Advance Placement (AP) classes offer college-level coursework to high school students. Students in AP classes take national exams at the end of senior year to gain college credit in everything from art history to calculus, Spanish to Japanese. AP and honors classes can help your child’s college application stand out from the rest, and can even save tuition by getting some required coursework out of the way. The availability of AP courses is another indication of how serious the school is about preparing graduates for college.
Look at the school from your teenager's perspective. A school and its location should feel comfortable for your child, as well as the commute times and transportation. Note the school’s start and end times, average and maximum class size, and overall school size. As they spend more time away from home, even details like clean restrooms and healthy lunch options can be important to your child's well-being. Think about how well the school’s academic approach matches your child's learning style.

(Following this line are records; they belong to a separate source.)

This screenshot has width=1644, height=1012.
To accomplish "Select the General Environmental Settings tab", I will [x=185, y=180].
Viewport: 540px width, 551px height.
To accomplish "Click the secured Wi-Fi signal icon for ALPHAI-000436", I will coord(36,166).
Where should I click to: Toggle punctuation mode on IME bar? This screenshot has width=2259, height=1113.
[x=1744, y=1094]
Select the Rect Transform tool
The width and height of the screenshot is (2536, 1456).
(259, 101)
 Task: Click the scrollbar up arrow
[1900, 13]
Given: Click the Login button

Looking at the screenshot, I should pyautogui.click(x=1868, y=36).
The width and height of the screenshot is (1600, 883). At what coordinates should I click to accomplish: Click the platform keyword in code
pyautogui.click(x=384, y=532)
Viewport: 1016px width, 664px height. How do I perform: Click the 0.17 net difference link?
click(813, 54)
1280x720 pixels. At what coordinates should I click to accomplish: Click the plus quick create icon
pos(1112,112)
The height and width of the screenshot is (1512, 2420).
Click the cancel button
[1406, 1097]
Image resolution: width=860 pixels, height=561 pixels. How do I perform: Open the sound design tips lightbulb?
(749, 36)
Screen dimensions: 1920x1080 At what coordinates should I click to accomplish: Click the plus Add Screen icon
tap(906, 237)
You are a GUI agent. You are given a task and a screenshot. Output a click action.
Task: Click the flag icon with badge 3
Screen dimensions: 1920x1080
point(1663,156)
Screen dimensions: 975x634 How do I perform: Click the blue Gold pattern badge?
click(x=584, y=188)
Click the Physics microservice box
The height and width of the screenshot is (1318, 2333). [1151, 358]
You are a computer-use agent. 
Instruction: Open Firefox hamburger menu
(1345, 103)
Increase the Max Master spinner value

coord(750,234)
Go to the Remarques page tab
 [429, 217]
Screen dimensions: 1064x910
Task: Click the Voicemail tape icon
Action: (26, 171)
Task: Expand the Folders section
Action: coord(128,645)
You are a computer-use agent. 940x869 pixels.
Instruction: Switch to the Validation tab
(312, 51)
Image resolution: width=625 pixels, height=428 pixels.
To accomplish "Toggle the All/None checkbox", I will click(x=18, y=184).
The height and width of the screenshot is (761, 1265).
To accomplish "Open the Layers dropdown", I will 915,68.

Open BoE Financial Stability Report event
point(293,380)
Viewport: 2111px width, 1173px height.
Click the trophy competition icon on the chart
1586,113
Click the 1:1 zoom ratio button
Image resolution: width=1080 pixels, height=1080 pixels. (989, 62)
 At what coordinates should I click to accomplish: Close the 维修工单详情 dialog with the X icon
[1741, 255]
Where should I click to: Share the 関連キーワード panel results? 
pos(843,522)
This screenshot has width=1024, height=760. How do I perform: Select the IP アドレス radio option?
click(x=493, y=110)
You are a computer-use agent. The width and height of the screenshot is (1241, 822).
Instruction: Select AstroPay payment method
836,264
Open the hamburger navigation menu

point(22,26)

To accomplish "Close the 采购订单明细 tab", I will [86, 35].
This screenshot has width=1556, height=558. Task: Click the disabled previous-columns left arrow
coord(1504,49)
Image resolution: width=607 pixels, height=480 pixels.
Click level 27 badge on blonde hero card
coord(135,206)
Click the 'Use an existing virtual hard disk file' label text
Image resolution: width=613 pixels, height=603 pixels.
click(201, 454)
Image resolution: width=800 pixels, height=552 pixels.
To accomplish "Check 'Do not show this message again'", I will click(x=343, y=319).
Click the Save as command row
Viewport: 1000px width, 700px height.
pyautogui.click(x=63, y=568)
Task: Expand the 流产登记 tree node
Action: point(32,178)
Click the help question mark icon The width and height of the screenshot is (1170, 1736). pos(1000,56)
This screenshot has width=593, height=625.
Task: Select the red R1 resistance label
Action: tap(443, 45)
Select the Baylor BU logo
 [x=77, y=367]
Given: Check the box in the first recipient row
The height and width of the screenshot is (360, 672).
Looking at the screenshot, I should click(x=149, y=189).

Unlike when you were choosing an elementary or middle school, ask your teenager for his or her input. Your teen is more likely to succeed at a school he or she helped choose.
Ask what academic and social support the school offers. Are teachers available for individual help before and after school, or during breaks? Find out if there is a peer tutoring system that provides students with academic help from other students. Ask what the school does when a student is struggling or failing a class. Advisory groups are a common way schools regularly check in with students to assure they are thriving academically, socially, and emotionally. Finally, find out if there are therapists or social workers available for emotional and social support.
Another important area of support is during the college admission process. Most high schools offer some college counseling, but investigate exactly what that means. Inquire whether the school offers courses on filling out college applications and taking the SAT , in addition to directing kids towards suitable colleges. Ask how many college representatives visit the school every year.
High school students should have homework, but the quantity and quality can vary widely. Homework should include plenty of essays and reading analysis in the humanities. Decide whether your child will thrive or at least manage the expected workload. If your child is an athlete, find out if it is possible to play on a sports team and still complete the expected homework. Ask whether homework is a given over weekends, breaks, and holidays. Finally, find out if there is any after-school homework support.
Be sure that the school offers your child’s favorite sport or activity, such as art, music, or drama. What are the requirements for playing on a team? Colleges and universities often ask applicants how much community service students have done in high school, so ask what service opportunities the school offers.
Safety is paramount. Find out what the school’s disciplinary policy is and how many suspensions and expulsions they have had over the past two years. Observe the corridors during the school day to see how calm and safe they appear. Inquire whether the school has an open-campus policy, meaning students can leave the school grounds during school hours for lunch, and possibly at other times. Ask whether there has been any hazing of freshman. Does the school have a written bully policy (and even staff training program) for both on campus and online bullying? Finally, don't hesitate to ask if there is an alcohol or drug problem on campus. While this can be an uncomfortable question to ask, it's vital to get a sense of how the school responds to this reality on high school campuses, and whether or not they are aware and pro-active.
Visit the school during a regular school day, and be sure to have your child “shadow” a student. Are students friendly and responsive on the whole? Are there obvious cliques excluding some students? How competitive is the school’s atmosphere? Find out whether students come from a large geographic area, which may mean extra driving for you. Ask what organized student activities the school offers, such as clubs, dances, field trips and overnight trips.